Sociedade

É tempo de desmantelar o Facebook

O gigante tornou-se demasiado grande e chegou a hora de o enfrentar. O homem que ajudou Mark Zuckerberg a criar a rede de todas redes pede agora o seu fim. Para salvar a democracia

25 maio 2019 18:38

CHRIS HUGHES / ”THE NEW YORK TIMES”

A última vez que vi Mark Zuckerberg foi no verão de 2017, meses antes de rebentar o escândalo da Cambridge Analytica. Encontrámo-nos no escritório dele em Menlo Park (Califórnia), a sede do Facebook, e fomos de carro até sua casa, num bairro tranquilo e verdejante. Passámos uma hora ou duas juntos, enquanto a filha pequena circulava em redor. Falámos sobretudo de política, um pouco do Facebook e sobre as nossas famílias. Quando as sombras começaram a alongar-se, tive de me ir embora. Abracei a mulher, Priscilla, e disse adeus ao Mark.

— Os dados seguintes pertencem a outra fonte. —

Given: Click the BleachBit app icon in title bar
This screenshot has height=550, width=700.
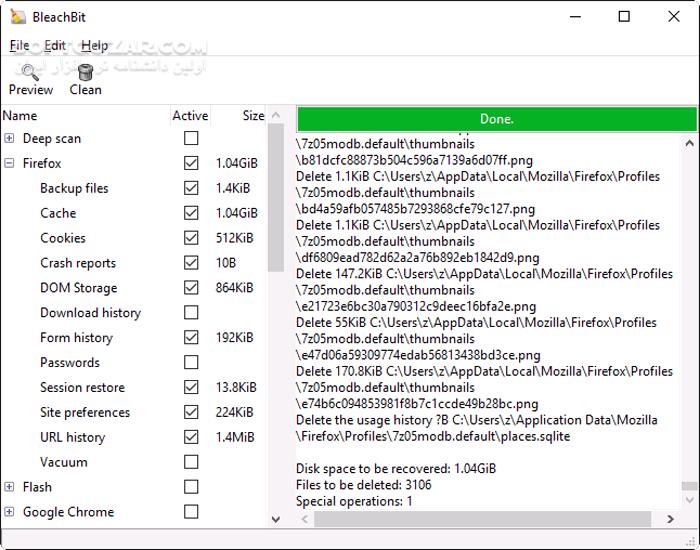Looking at the screenshot, I should tap(16, 16).
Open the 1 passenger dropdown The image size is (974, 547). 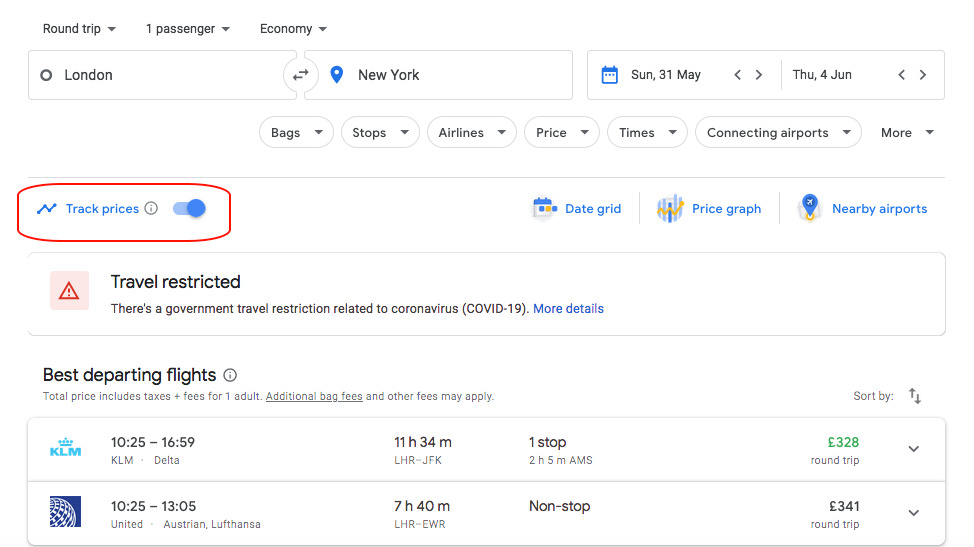pyautogui.click(x=188, y=29)
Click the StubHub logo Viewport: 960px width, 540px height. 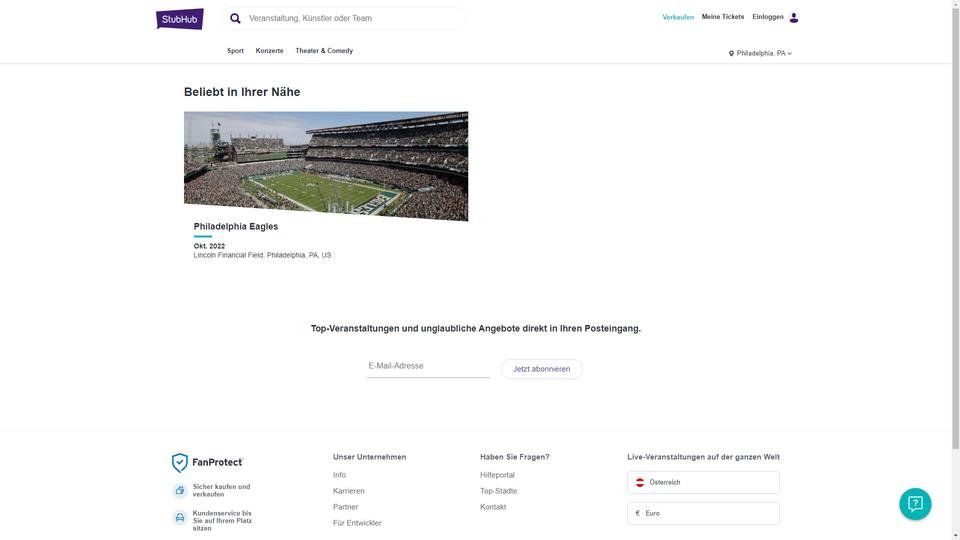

Desde essa altura, a reputação tanto de Mark como do Facebook caíram a pique. Os erros da empresa — as práticas de privacidade desleixadas que permitiram a uma firma de consultoria ter acesso aos dados de dezenas de milhões de utilizadores; a resposta lenta aos agentes russos, à retórica violenta e às notícias falsas; e o impulso ilimitado para capturar cada vez mais do nosso tempo e da nossa atenção — dominam as manchetes. Há 15 anos, fui cofundador do Facebook em Harvard, e há uma década que não trabalho na empresa. Mas tenho um sentimento de fúria e responsabilidade.

Mark ainda é a mesma pessoa que vi abraçar os pais quando estes deixavam a sala do dormitório no nosso segundo ano de faculdade. É a mesma pessoa que procrastinava o estudo para os testes, que se apaixonou pela futura mulher na fila para a casa de banho numa festa, e que ainda dormia num colchão num pequeno apartamento anos depois de passar a ter meios para muito melhor. Mas é a sua própria humanidade que torna tão problemático o seu poder sem supervisão. A influência de Mark Zuckerberg é assombrosa, muito superior à de quem quer que seja no sector privado ou no Estado. Ele controla três plataformas de comunicação — o Facebook, o Instagram e o WhatsApp —, utilizadas por milhares de milhões de pessoas todos os dias. O conselho de administração do Facebook funciona mais como um órgão consultivo do que como um supervisor, pois Mark controla 60 por cento das ações com direito a voto. Só ele pode decidir como configurar os algoritmos do Facebook para determinar o que as pessoas veem nos seus feeds de notícias, que definições de privacidade podem usar, e mesmo que mensagens são ou não entregues. Estabelece as regras para distinguir o discurso violento e incendiário do meramente ofensivo, e pode optar por encerrar um concorrente comprando-o, bloqueando-o ou copiando-o.